By default, enumerables and their enumerator pairs are reference types. So, every time you call a .Select(d => d.Id)
or a .Where(u => u.Enabled)
, you allocate at least one or two instances to the heap. If you work in a performance critical environment, like measuring samples at a high frequency, or reading data as a server, you have two choices:
- Write a specialized algorithm the iterative way, so you can decide what to put where to avoid allocations, but also lose the readability and maintainability compared to a functional implementation what LINQ is good at.
- Use LINQ but allocate to the heap in each itaration, literally producing garbage, putting high pressure on GC.
IEnumerable<T>
and IEnumerator<T>
are interfaces, which means that even if you would have a value type (struct
) implementation that implements those interfaces, but you would refer to the instance as the interface, you would end up with boxing, and create a reference on the heap anyway. But less people know, that if you have a foreach
statement or either use the query syntax, the C# compiler doesn't require the collection to implement those interfaces, but uses patterns instead. So even if the type doesn't implement the interface, but implements an appropriate GetEnumerator()
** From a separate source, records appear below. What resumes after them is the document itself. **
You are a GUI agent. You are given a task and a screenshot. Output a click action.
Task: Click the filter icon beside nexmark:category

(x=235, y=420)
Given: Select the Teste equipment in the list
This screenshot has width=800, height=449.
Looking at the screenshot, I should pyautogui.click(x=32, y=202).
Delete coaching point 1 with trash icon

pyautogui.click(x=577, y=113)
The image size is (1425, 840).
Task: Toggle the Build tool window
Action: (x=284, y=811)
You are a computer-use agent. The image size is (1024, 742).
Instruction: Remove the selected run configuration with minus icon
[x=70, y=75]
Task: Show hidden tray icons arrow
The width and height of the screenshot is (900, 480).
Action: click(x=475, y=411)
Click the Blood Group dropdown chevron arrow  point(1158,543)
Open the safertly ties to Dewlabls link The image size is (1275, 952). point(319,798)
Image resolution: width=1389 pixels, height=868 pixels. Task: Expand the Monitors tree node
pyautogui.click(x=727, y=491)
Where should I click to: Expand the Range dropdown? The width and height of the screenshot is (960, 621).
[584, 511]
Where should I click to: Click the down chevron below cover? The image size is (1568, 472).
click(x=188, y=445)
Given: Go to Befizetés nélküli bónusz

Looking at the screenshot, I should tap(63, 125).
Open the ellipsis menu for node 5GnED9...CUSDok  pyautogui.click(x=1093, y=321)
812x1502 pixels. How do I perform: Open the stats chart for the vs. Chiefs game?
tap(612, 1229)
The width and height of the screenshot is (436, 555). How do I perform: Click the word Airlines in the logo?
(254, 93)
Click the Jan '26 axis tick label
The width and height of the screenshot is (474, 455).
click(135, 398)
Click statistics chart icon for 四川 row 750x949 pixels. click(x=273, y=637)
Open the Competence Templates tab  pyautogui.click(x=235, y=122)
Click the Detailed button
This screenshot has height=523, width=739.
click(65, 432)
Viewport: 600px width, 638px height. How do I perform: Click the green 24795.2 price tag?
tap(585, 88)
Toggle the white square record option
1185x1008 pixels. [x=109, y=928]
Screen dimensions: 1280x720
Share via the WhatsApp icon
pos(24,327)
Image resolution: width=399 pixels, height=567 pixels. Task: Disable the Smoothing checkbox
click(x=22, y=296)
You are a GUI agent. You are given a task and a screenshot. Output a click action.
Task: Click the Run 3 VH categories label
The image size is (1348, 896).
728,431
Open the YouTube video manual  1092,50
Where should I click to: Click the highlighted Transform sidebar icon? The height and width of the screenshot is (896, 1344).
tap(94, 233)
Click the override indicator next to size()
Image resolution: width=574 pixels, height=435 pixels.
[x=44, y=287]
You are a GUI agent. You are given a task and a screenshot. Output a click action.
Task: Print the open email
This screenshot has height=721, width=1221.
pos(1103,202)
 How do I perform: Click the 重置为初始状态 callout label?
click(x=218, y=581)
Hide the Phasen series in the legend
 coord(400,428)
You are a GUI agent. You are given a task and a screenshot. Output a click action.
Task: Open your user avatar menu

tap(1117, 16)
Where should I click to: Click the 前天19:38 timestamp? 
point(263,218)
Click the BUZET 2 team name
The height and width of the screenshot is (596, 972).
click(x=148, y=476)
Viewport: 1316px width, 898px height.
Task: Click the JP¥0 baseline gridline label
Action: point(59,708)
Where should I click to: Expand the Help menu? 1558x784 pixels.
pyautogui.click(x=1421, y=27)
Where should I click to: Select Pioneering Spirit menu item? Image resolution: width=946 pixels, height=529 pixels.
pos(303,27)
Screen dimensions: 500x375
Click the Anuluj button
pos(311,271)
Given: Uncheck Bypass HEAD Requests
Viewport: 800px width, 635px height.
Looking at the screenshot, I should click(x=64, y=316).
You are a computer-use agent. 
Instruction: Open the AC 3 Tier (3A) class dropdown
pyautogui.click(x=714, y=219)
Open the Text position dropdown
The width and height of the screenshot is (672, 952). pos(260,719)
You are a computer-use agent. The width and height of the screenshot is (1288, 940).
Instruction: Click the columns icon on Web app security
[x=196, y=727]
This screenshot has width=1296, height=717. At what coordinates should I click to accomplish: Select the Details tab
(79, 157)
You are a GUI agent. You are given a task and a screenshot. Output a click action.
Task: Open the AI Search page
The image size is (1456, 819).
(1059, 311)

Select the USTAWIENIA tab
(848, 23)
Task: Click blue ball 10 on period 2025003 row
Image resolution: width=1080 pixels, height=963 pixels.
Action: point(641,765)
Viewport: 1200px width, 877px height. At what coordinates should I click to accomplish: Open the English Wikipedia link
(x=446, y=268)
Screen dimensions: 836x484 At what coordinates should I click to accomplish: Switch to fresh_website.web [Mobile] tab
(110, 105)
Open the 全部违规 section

method, it is able to use that. Also, it is smart enough to choose a value type implementation over the interface implementation, if you have one. For this reason, many of the built-in types (e.g. StringTokenizer) use value type enumerators to avoid allocations.
So, this project provides you a (limited) 3rd option where you can have the advantages of both worlds: write more readable, functional code, while not having to worry about allocations.
The extensions methods are in the System.Linq
namespace, but they are all prefixed with Value
.
You can use them in high performance scenarios, like parsing GPS data from a CSV-like (NMEA) format. The following code snippet is easy to read and maintain, while it is allocation free and parses each line only once.
if (line.StartsWith("$GPGGA"))
{
var parts = new StringTokenizer(line, Separators);
foreach (var (index, part) in parts.ValueSelect((s, i) => (index: i, part: s)))
{
switch (index)
{
case 2:
Double.TryParse(part, NumberStyles.Float, CultureInfo.InvariantCulture, out latitude);
break;
case 4:
Double.TryParse(part, NumberStyles.Float, CultureInfo.InvariantCulture, out longitude);
break;
case 6:
Int32.TryParse(part, NumberStyles.Integer, CultureInfo.InvariantCulture, out quality);
break;
}
}
}
Or you can use them with regular reference type collections, like this:
foreach (var item in products.ValueWhere(p => p.Price < 1000))
{
Console.WriteLine(item.Name);
}
Operator | IEnumerable<T> (references) | StringTokenizer | ReadOnlySpan<T> |
---|---|---|---|
Append |
X | ||
Concat |
X | ||
Except |
X | ||
Intersect |
X | ||
Join |
X | ||
Prepend |
X | ||
Select |
X | X | X |
SelectMany |
X | ||
Skip |
X | ||
SkipWhile |
X | ||
Take |
X | ||
TakeWhile |
X | ||
Where |
X | X | |
Zip |
X |
Support is planned for ReadOnlySpan<T>
and ReadOnlySequence<T>
as well.
Method | Mean | Error | StdDev | Gen 0 | Gen 1 | Gen 2 | Allocated |
---|---|---|---|---|---|---|---|
Select | 156.2 ns | 0.77 ns | 0.60 ns | 0.0076 | - | - | 48 B |
ValueSelect | 138.2 ns | 0.24 ns | 0.19 ns | 0.0050 | - | - | 32 B |
Where | 100.9 ns | 1.81 ns | 1.51 ns | 0.0076 | - | - | 48 B |
ValueWhere | 121.5 ns | 1.61 ns | 1.50 ns | 0.0050 | - | - | 32 B |
Method | Mean | Error | StdDev | Gen 0 | Gen 1 | Gen 2 | Allocated |
---|---|---|---|---|---|---|---|
Select | 455.4 ns | 0.55 ns | 0.43 ns | 0.0253 | - | - | 160 B |
ValueSelect | 273.2 ns | 0.30 ns | 0.26 ns | - | - | - | - |
Where | 477.5 ns | 0.66 ns | 0.58 ns | 0.0267 | - | - | 168 B |
ValueWhere | 280.3 ns | 1.48 ns | 1.31 ns | - | - | - | - |
Measured on: BenchmarkDotNet=v0.12.1, OS=Windows 10.0.19041.329 (2004/?/20H1) Intel Core i7-8700K CPU 3.70GHz (Coffee Lake), 1 CPU, 12 logical and 6 physical cores
- Chaining operators may result in boxing.